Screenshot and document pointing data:

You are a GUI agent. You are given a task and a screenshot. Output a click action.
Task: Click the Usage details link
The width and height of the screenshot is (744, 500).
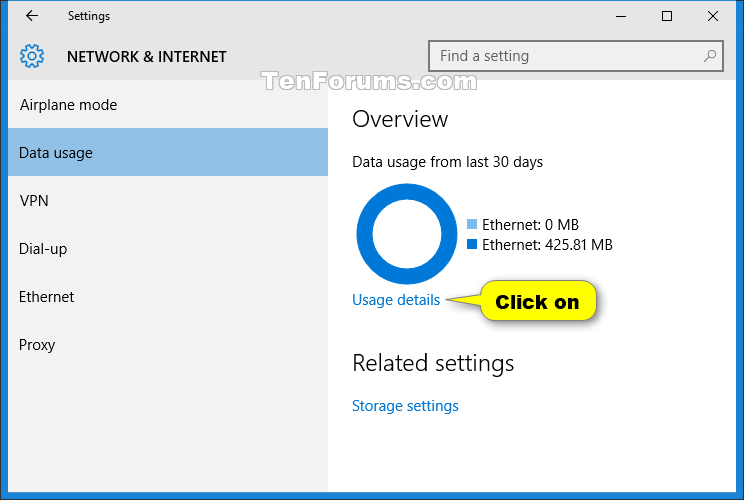coord(396,299)
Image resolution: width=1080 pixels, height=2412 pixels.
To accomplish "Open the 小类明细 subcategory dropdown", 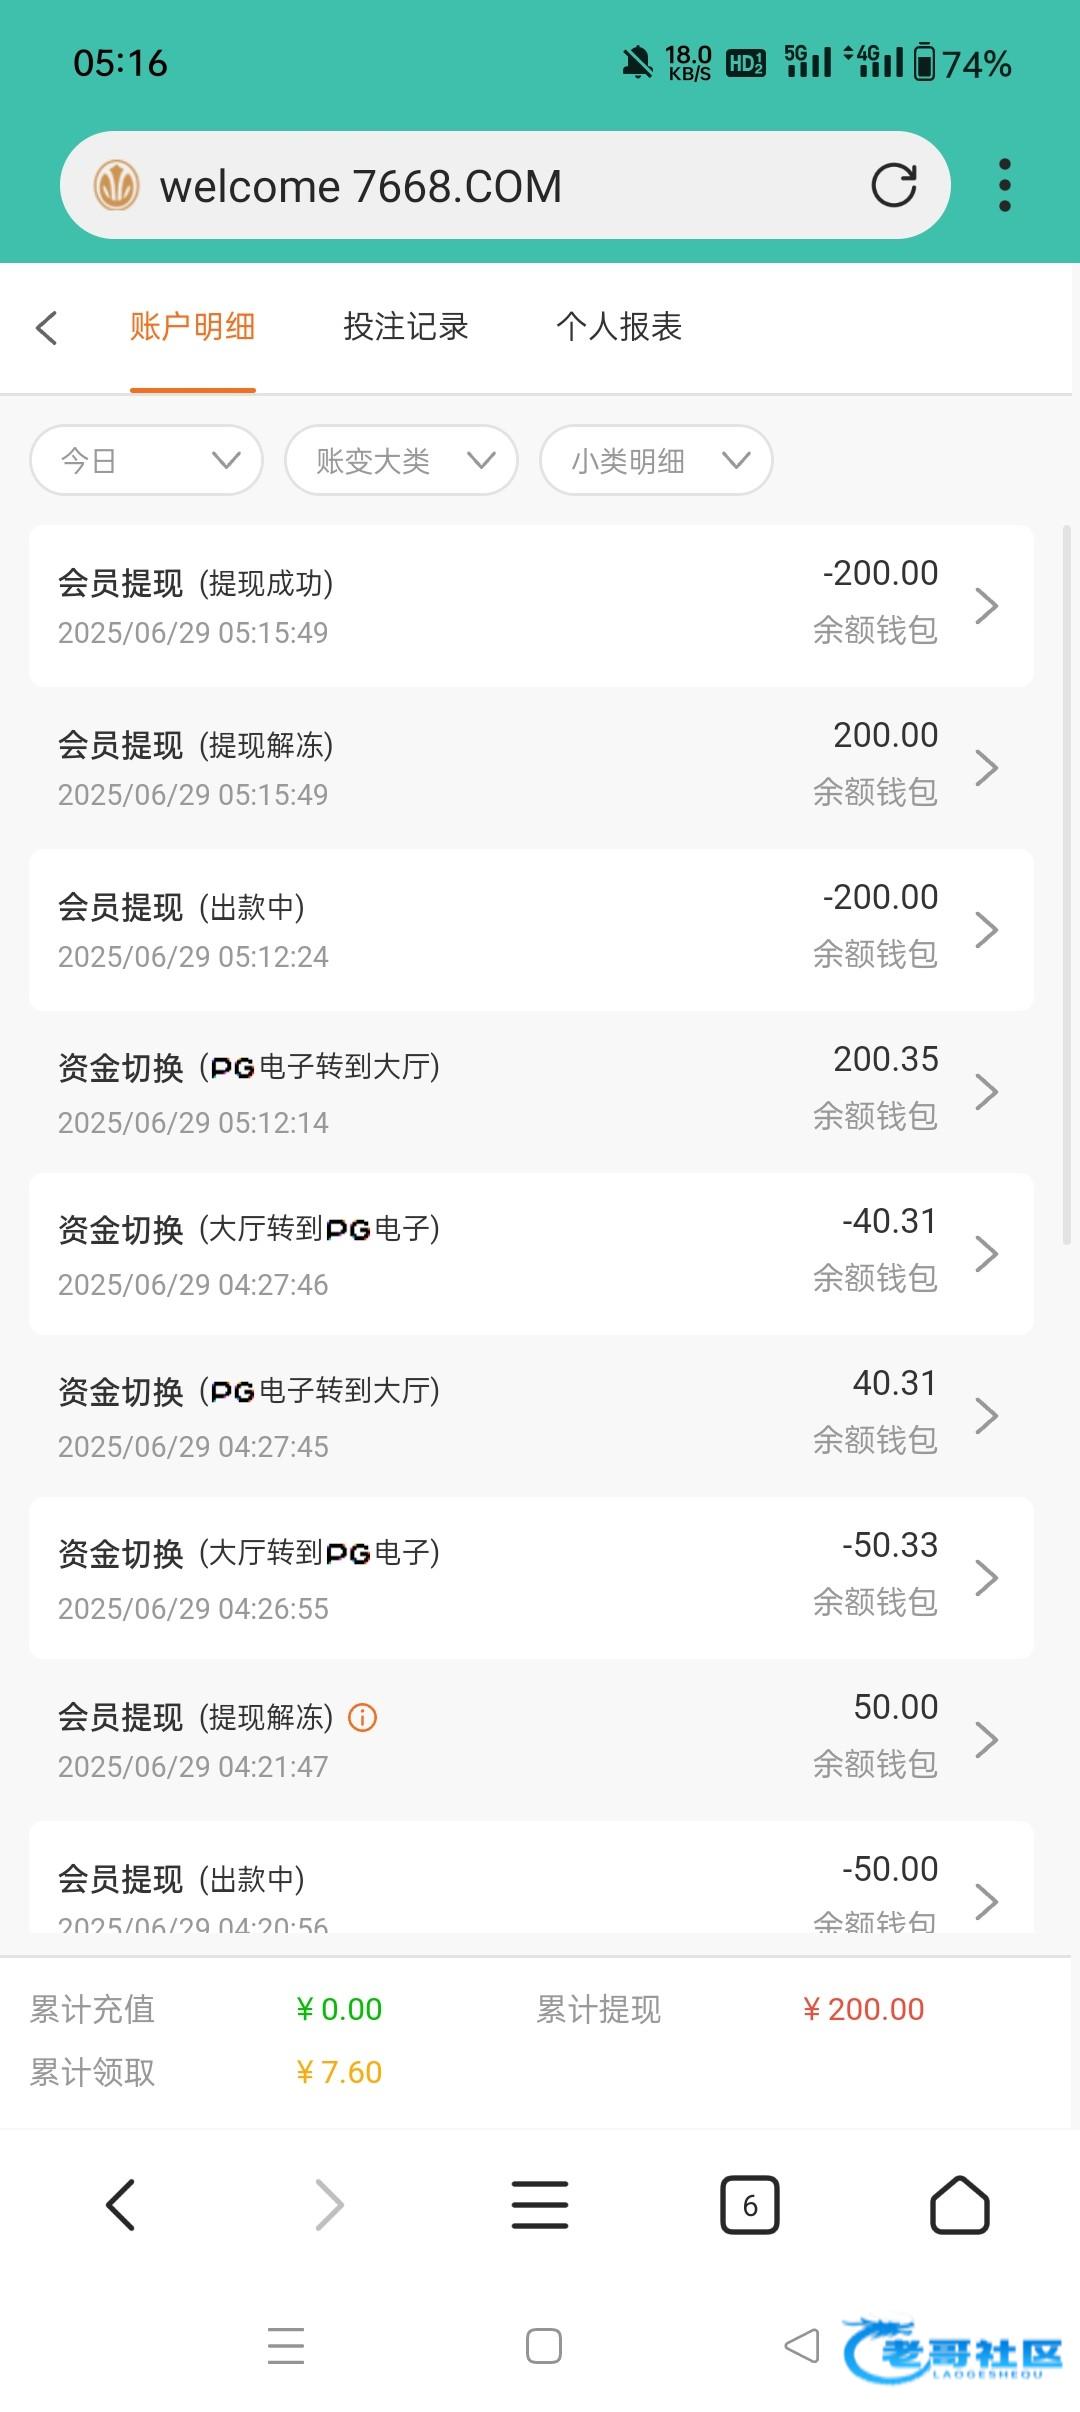I will [x=656, y=460].
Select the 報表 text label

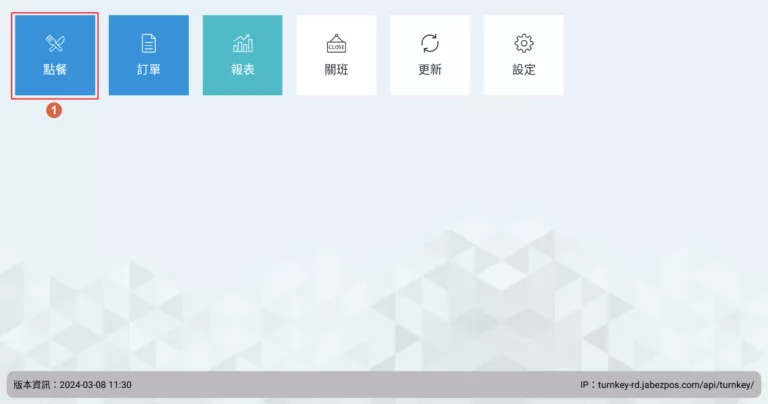[x=242, y=70]
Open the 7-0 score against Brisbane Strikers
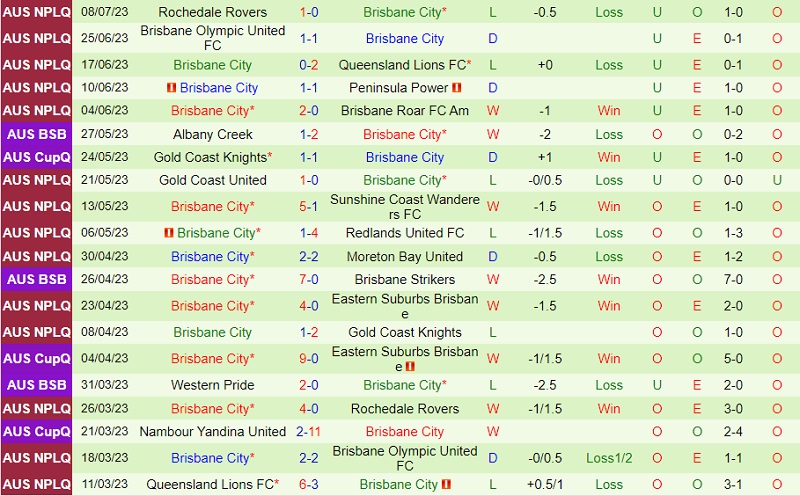The width and height of the screenshot is (800, 496). [x=309, y=280]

## [Exercise instructions]
Reproduce the lines of the data from the line containing "Select the 報表 text label" through the end of the data, including both ends. Leave out the pictures.

## [Written reply]
Select the 報表 text label

[x=242, y=70]
Open the 7-0 score against Brisbane Strikers
The width and height of the screenshot is (800, 496). [x=309, y=280]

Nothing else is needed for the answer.